Extracted information Block Start

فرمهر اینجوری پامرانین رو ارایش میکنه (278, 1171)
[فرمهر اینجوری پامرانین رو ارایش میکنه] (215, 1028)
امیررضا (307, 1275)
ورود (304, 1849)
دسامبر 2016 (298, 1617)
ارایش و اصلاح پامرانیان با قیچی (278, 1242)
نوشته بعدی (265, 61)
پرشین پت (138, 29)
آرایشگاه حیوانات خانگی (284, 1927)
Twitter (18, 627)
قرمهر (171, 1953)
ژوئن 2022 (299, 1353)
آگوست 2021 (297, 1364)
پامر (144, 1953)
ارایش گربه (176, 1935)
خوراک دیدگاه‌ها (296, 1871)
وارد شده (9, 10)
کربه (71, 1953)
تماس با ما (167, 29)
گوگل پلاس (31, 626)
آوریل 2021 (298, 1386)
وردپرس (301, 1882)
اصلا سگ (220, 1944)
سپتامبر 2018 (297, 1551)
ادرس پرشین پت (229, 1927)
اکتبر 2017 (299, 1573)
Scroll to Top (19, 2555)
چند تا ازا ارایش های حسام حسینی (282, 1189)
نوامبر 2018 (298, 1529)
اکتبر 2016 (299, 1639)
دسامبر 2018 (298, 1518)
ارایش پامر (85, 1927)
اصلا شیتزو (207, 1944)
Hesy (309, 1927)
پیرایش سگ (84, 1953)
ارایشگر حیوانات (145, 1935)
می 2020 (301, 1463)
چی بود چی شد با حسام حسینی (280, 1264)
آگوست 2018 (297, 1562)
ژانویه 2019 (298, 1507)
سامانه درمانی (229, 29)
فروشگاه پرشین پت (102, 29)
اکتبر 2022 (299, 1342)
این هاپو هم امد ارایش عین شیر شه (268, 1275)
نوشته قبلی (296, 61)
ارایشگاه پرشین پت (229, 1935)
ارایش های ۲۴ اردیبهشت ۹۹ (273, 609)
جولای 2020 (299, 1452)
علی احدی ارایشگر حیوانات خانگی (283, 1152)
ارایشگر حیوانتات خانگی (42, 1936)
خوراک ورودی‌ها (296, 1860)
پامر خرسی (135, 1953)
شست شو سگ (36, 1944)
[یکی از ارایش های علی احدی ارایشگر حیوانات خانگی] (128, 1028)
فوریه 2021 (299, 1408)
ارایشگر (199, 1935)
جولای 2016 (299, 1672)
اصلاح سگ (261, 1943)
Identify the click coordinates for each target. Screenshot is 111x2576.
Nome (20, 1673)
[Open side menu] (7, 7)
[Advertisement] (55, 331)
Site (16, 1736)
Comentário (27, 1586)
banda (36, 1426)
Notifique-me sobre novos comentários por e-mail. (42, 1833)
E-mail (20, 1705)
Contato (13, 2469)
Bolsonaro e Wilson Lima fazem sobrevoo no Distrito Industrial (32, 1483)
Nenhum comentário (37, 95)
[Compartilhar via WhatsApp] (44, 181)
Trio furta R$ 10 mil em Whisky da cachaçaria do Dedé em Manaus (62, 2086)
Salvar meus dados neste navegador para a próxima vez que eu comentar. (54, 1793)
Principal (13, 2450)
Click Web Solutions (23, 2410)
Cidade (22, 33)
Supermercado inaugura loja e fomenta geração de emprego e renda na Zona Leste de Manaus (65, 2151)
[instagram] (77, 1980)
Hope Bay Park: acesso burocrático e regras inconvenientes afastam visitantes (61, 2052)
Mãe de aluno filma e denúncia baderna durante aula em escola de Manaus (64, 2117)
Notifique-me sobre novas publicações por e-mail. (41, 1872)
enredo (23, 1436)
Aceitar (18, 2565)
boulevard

Extracted information Block End

• _Your assignment_: Each line of the records should be repeated exactly as it stands.

• _Answer box_:
فرمهر اینجوری پامرانین رو ارایش میکنه (278, 1171)
[فرمهر اینجوری پامرانین رو ارایش میکنه] (215, 1028)
امیررضا (307, 1275)
ورود (304, 1849)
دسامبر 2016 (298, 1617)
ارایش و اصلاح پامرانیان با قیچی (278, 1242)
نوشته بعدی (265, 61)
پرشین پت (138, 29)
آرایشگاه حیوانات خانگی (284, 1927)
Twitter (18, 627)
قرمهر (171, 1953)
ژوئن 2022 (299, 1353)
آگوست 2021 (297, 1364)
پامر (144, 1953)
ارایش گربه (176, 1935)
خوراک دیدگاه‌ها (296, 1871)
وارد شده (9, 10)
کربه (71, 1953)
تماس با ما (167, 29)
گوگل پلاس (31, 626)
آوریل 2021 (298, 1386)
وردپرس (301, 1882)
اصلا سگ (220, 1944)
سپتامبر 2018 (297, 1551)
ادرس پرشین پت (229, 1927)
اکتبر 2017 (299, 1573)
Scroll to Top (19, 2555)
چند تا ازا ارایش های حسام حسینی (282, 1189)
نوامبر 2018 (298, 1529)
اکتبر 2016 (299, 1639)
دسامبر 2018 (298, 1518)
ارایش پامر (85, 1927)
اصلا شیتزو (207, 1944)
Hesy (309, 1927)
پیرایش سگ (84, 1953)
ارایشگر حیوانات (145, 1935)
می 2020 (301, 1463)
چی بود چی شد با حسام حسینی (280, 1264)
آگوست 2018 (297, 1562)
ژانویه 2019 (298, 1507)
سامانه درمانی (229, 29)
فروشگاه پرشین پت (102, 29)
اکتبر 2022 (299, 1342)
این هاپو هم امد ارایش عین شیر شه (268, 1275)
نوشته قبلی (296, 61)
ارایشگاه پرشین پت (229, 1935)
ارایش های ۲۴ اردیبهشت ۹۹ (273, 609)
جولای 2020 (299, 1452)
علی احدی ارایشگر حیوانات خانگی (283, 1152)
ارایشگر حیوانتات خانگی (42, 1936)
خوراک ورودی‌ها (296, 1860)
پامر خرسی (135, 1953)
شست شو سگ (36, 1944)
[یکی از ارایش های علی احدی ارایشگر حیوانات خانگی] (128, 1028)
فوریه 2021 (299, 1408)
ارایشگر (199, 1935)
جولای 2016 (299, 1672)
اصلاح سگ (261, 1943)
Identify the click coordinates for each target. Screenshot is 111x2576.
Nome (20, 1673)
[Open side menu] (7, 7)
[Advertisement] (55, 331)
Site (16, 1736)
Comentário (27, 1586)
banda (36, 1426)
Notifique-me sobre novos comentários por e-mail. (42, 1833)
E-mail (20, 1705)
Contato (13, 2469)
Bolsonaro e Wilson Lima fazem sobrevoo no Distrito Industrial (32, 1483)
Nenhum comentário (37, 95)
[Compartilhar via WhatsApp] (44, 181)
Trio furta R$ 10 mil em Whisky da cachaçaria do Dedé em Manaus (62, 2086)
Salvar meus dados neste navegador para a próxima vez que eu comentar. (54, 1793)
Principal (13, 2450)
Click Web Solutions (23, 2410)
Cidade (22, 33)
Supermercado inaugura loja e fomenta geração de emprego e renda na Zona Leste de Manaus (65, 2151)
[instagram] (77, 1980)
Hope Bay Park: acesso burocrático e regras inconvenientes afastam visitantes (61, 2052)
Mãe de aluno filma e denúncia baderna durante aula em escola de Manaus (64, 2117)
Notifique-me sobre novas publicações por e-mail. (41, 1872)
enredo (23, 1436)
Aceitar (18, 2565)
boulevard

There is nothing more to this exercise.